In bash, astrisks ("*") need to be incorporated in single quotes (') to use the symbol literally. Otherwise, bash will see it as the wildcard symbol for itself and tries to parse it.

Also, you can’t use the --webroot authenticator for wildcard hostnames. Use the dns-01 challenge with either the manual plugin (which needs scripts for automated renewal, see Pre and Post Validation Hooks for more info about that) or use one of the DNS plugins for certbot. Unfortunately, those plugins aren’t installed (yet?) when using certbot**-auto**.


#7

The command you provided worked for me
./certbot-auto certonly --manual -d zokcate.com -d ‘*.zokcate.com’

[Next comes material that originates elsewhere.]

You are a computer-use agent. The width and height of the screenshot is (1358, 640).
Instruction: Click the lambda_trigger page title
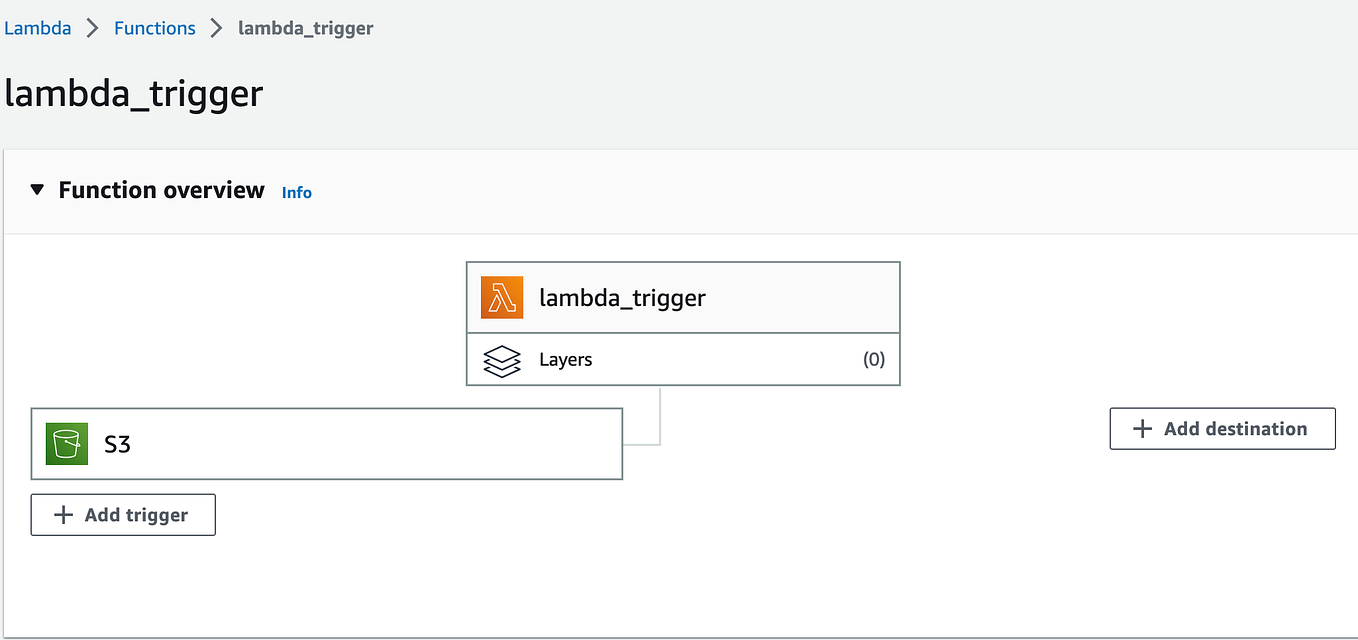(x=134, y=92)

the output was to create a file and make it accessable to .well-known… i completed that and continue and then the message was to create a DNS TXT record so i just created a text record _acme-challenge.zokcate.com and added the value from the output and it asked me to verify the record before continue so when i try to visit _acme-challenge.zokcate.com nothing loads

Did i make any mistake?

also before running the above command i had used this command:
wget https://dl.eff.org/certbot-auto && chmod a+x certbot-auto

will i be able to access or see any value if i visit _acme-challenge.zokcate.com or should i just ignore and continue with the setup?

please correct me if i had made any mistake

Thanks


#8

The TXT record isn’t something to surf to with a webrowser. You’ll need to use a DNS client like dig to check it. You can use online tools for this, such as https://toolbox.googleapps.com/apps/dig/#TXT/

It seems your TXT record hasn’t been added properly or you’ve removed it again, I’m getting a rcode NXDOMAIN as answer.

Does your domain zokcate.com even exist? I can’t get any DNS record for it, not even an A record for the bare domain or the www hostname…


#9

Hi Osiris,

I deleted the zokcate.com entry it was for testing purpose

my production site is webzate.com and i had followed all the commands with this domain and i have attached the screenshot of TXT record dns of webzate.com

when i dig i see this results only
id 35555
opcode QUERY
rcode NOERROR
flags QR RD RA
;QUESTION
webzate.com. IN TXT
;ANSWER
;AUTHORITY
webzate.com. 3 IN SOA ns-cloud-e1.googledomains.com. cloud-dns-hostmaster.google.com. 1 21600 3600 259200 300
;ADDITIONAL


#10

It works:

id 5849 opcode QUERY rcode NOERROR flags QR RD RA ;QUESTION _acme-challenge.webzate.com. IN TXT ;ANSWER _acme-challenge.webzate.com. 299 IN TXT “S8iQmL62aMPn_Sp7ftSBZVX3nvZUKzpYVu1OlSmG1Ko” ;AUTHORITY ;ADDITIONAL

You have to request the whole hostname, including the _acme-challenge part.


#11

Hi Osiris,

Thanks for helping, I have successfully configured the ssl on my server and it works however it should the ssl is valid only for 90 days, can you please help me to understand how to renew my ssl after 90 days.

Thank you all.


#12

Hi,

After 90 days, you would need to execute the command again… And set the txt record again
./certbot-auto certonly --manual -d zokcate.com -d ‘*.zokcate.com’

Thank you


#13

Unfortunately, you’ll need to do this manually indeed as there still isn’t a solution on how to install extra plugins to certbot-auto.


#14

This topic was automatically closed 30 days after the last reply. New replies are no longer allowed.